Not sure why you would take Chinese government's word on anything, when they still refuse to accept blame for releasing covid to the world and killing millions, and giving long covid and removing smell and taste for many more.

Dude you need to stop getting news from dedicated clickbait and propaganda YT channels...Those are embarrassing.
Seconded. Taiwan is the superpower not just in semiconductor manufacturing but also in street food. Many quirky snacks from there repopulated the culinary desert of post-Maoist mainland, and bubble tea spread all over the world.
Tried Mexico City street food, got diarrhoea, wouldn’t recommend.
Content farm style title.

A rising programming language that dominates system programming - and no, it's not Rust.

Would the above title be acceptable for HN?

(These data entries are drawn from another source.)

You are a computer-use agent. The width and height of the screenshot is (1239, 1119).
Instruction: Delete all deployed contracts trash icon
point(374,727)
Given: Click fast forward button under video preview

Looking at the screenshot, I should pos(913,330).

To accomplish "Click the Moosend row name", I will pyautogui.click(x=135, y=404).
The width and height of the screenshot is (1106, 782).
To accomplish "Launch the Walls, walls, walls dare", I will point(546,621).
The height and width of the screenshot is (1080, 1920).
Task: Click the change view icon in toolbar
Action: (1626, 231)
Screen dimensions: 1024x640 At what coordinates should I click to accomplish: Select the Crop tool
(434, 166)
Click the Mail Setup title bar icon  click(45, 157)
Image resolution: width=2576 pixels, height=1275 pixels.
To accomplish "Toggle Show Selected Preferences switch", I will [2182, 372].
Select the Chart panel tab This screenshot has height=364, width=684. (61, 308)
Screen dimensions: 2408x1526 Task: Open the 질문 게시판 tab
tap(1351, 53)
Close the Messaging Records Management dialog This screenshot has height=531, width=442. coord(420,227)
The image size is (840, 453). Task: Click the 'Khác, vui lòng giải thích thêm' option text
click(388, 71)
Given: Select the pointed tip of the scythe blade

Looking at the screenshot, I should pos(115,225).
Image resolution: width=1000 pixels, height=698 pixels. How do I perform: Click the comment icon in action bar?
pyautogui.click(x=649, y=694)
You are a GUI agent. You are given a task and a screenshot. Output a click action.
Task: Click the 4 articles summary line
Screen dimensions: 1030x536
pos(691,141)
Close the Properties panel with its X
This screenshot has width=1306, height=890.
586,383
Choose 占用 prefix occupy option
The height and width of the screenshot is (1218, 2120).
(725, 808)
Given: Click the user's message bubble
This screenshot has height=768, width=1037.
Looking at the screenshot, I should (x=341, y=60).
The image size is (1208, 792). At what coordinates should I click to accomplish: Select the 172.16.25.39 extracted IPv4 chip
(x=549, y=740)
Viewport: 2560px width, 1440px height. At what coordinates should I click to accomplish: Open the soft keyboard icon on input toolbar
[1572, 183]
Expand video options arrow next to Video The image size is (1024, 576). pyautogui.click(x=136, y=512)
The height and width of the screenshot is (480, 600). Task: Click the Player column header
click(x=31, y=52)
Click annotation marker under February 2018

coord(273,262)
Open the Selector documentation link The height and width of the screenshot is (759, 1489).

Well, don’t keep us in suspense! Which language is it?!
I don't know but I'll never be able to guess what it does next.
Will the third reason it's good surprise us?
You will be able to guess correctly once you learn this one weird trick!
You would think that Japanese people are taciturn,

but most taciturn Japanese actually love to be talked to by foreigners

Why would anyone have assumed it would be Tokyo?
Fukuoka, Japan’s sixth largest city by population, has more open-air food stalls than the rest of the country combined.

Avoid the clickbait, this the whole article.